Conclusion and Policy Implications to “Climate Smart Agriculture: Building Resilience to Climate Change”
The efforts to adapt to climate change in developing countries are in their infancy, and hopefully CSA will be a major contributor to these efforts. But CSA itself is evolving, and there is a growing need to refine and adapt it to the changing realities. This section of the book focus on the implications of the empirical findings for devising effective strategies and policies to support resilience and the implications for agriculture and climate change policy at national, regional and international levels. This section is built upon the analysis provided in the case studies as well as short “think” pieces on specific aspects of the policy relevance issues from policy makers as well as leading experts in agricultural development and climate change. The case study provided concrete illustrations of the conceptual and theoretical framework, taking into account the high level of diversity in agro-ecological and socioeconomic situations faced by agricultural planners and policy-makers today. While the case studies demonstrate the diversity of challenges facing farmers around the world, they also indicate unifying characteristics imposed by climate change on agricultural decision making and the potential for the CSA approach to address them.
Smallholder farms and rural communities in developing countries are especially vulnerable to the impacts of climate change. Climate change will exacerbate existing challenges of resource scarcity, credit constraints, infrastructure limitations, and incomplete information and markets. There is already evidence of the perception and reality of climate shocks, and a growing need for effective adaptation strategies. Climate Smart Agriculture (CSA ) is a framework for developing decision support systems at the farm and policy level. It aims to provide principles to identify technologies, management tools, and policies that will enable farmers to adapt to challenges of climate change while maintaining and improving societal wellbeing.
CSA is based on the recognition of heterogeneity among farmers and regions in terms of socio-economic and agro-ecologic conditions, which emphasizes the need to understand the distribution of impacts arising from severe weather events and shifting climate. In general, heterogeneity and the randomness of impacts increase the value of having access to a wide range of differentiated strategies, rather than to uniform prescriptions. It also recognizes the high degree of uncertainty and the dynamic nature of climate change, and thus emphasizes the importance of continuous learning and strategic adaptation to changing conditions and new information. Because we are at the early stages of climate change, we emphasize the capacity to adapt to increased likelihood of extreme events, while recognizing that climate change may require more transformative changes in technologies and relocation of production practices in response to permanent and significant changes in weather patterns.

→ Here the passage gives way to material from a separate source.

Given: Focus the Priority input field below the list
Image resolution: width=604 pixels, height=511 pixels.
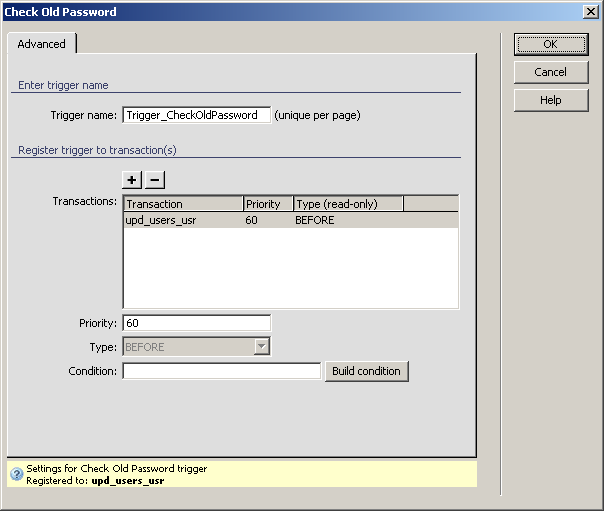Looking at the screenshot, I should pyautogui.click(x=196, y=323).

This book starts with an overview of major themes including the evolution of CSA , mechanisms of innovation and institutional change that will influence CSA , and the aspects of climate change that may addressed by CSA . The main part of the book consists of case studies from many regions around the world that analyze adaptation decisions, as well as document barriers to adoption of effective adaptation actions. The emphasis is on developing countries, although we also bring examples from the U.S. to demonstrate that even in highly commercialized systems using advanced technologies, gains can be achieved from access to better information and enhanced ability to adapt to changes proactively. While the case studies demonstrate the diversity of challenges facing farmers around the world, they also indicate unifying characteristics imposed by climate change on agricultural decision making and the potential for the CSA approach to address them.
Targeted Solutions to Specific Problems
Heterogeneity suggests that we cannot expect universally applicable solutions, but rather encourage a process to develop solutions that are most appropriate for a given location. More frequent weather extremes and uncertainty regarding longer-term changes in weather mean that a range of targeted solutions – both on and off farm -must be developed that enable farmers to flexibly respond to current conditions and adapt to shifts in climate patterns.

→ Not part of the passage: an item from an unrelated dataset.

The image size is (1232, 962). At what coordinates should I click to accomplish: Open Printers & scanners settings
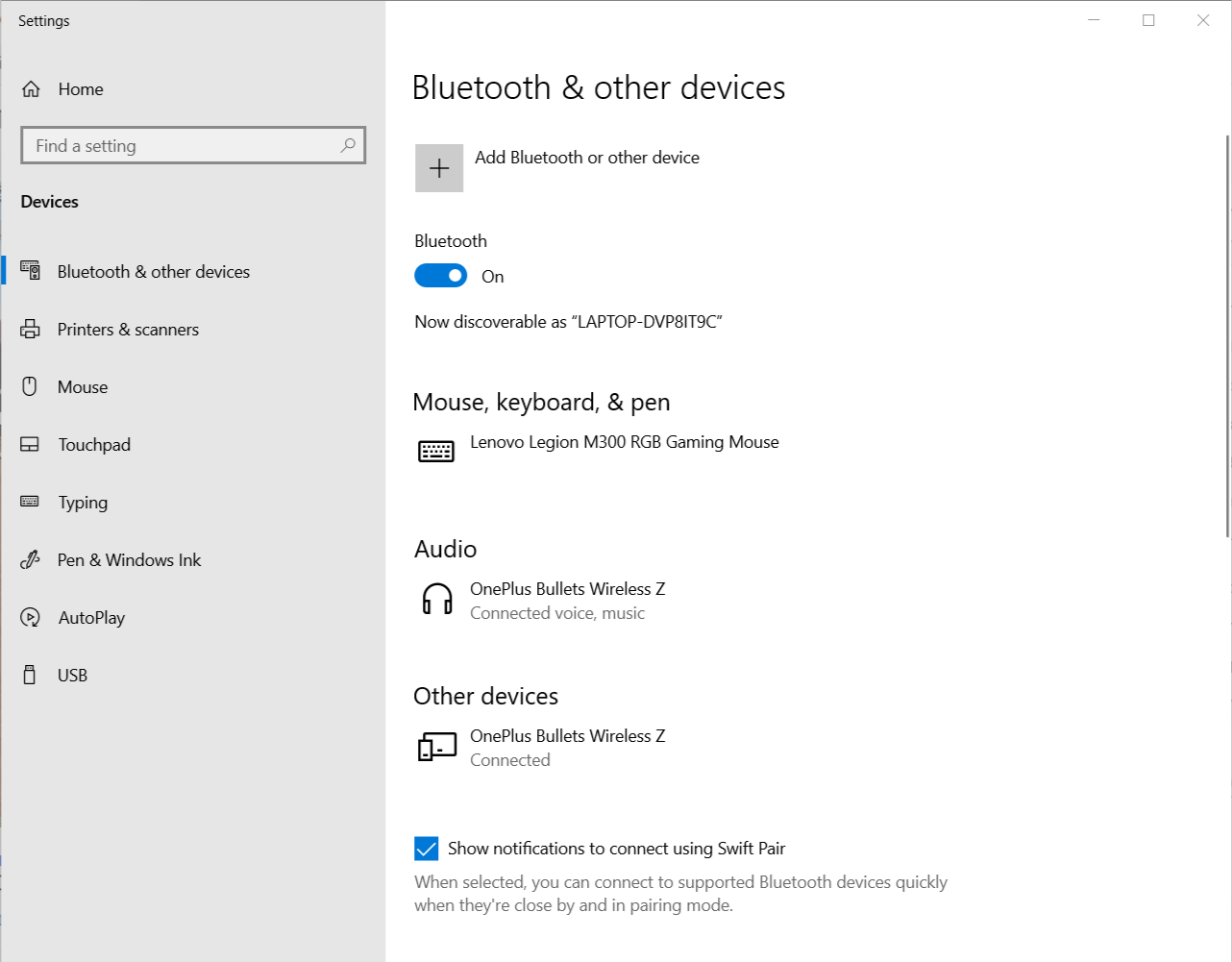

Quantitative Evidence-Based Solutions
To identify differentiated solutions best fit to specific situations requires quantitative analysis based on empirical data and appropriate analytical tools. In particular, more emphasis must be given to understanding the distribution of impacts, instead of relying on average impacts on a “representative” farm household. CSA aims to capitalize on growing sources of data and analytical tools to utilize them, including integrating ever more sophisticated GIS information into more traditional econometric analyses and simulation modelling. Solutions are derived both by quantifying technological feasibilities, consumer demand, and biophysical and behavioral constraints.
Because of ongoing processes of climate change and technological progress, information is accumulated and new opportunities arise. Thus optimal solutions are changing over time and across locations. The case studies indicate several means of enhancing adaptive learning amongst producers as well as policy -makers including improved analytical tools, improving information channels between producers, policy -makers and analysts, and building flexibility into agricultural support services such as agricultural knowledge and extension services as well as input and output markets.

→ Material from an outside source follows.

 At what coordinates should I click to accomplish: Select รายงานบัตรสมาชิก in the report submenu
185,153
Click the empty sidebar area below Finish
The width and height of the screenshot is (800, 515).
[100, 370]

Opportunity and Social Costs
The analysis in the case studies indicates that climate change already has some impacts on the opportunity costs associated with alternative agricultural development pathways – and is likely to have even more in the future. Approaches to evaluating alternative solutions and new opportunities that explicitly consider changes inopportunity costs imposed by climate change at different locations can be achieved through better utilization of modelling tools and innovative datasets.
Risk and Risk Aversion
We have long been aware that the economic well-being of farmers is affected significantly by risky outcomes and their actions are impeded by risk and loss aversion. Climate change augments the importance of building institutional capacity for dealing with risks and uncertainty. CSA emphasizes introduction of institutions that provide enhanced information to reduce risk as well as institutions, such as insurance markets, that will allow farmers to reduce the cost of risk and loss aversion.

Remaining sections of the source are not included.